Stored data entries
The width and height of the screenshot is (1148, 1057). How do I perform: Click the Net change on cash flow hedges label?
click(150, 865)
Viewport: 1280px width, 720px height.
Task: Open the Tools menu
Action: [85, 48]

- **WHAT TO WORK ON**: Print all of the entries exactly as they are written.

- **ANSWER TO THE EXERCISE**:
The width and height of the screenshot is (1148, 1057). How do I perform: Click the Net change on cash flow hedges label?
click(150, 865)
Viewport: 1280px width, 720px height.
Task: Open the Tools menu
Action: [85, 48]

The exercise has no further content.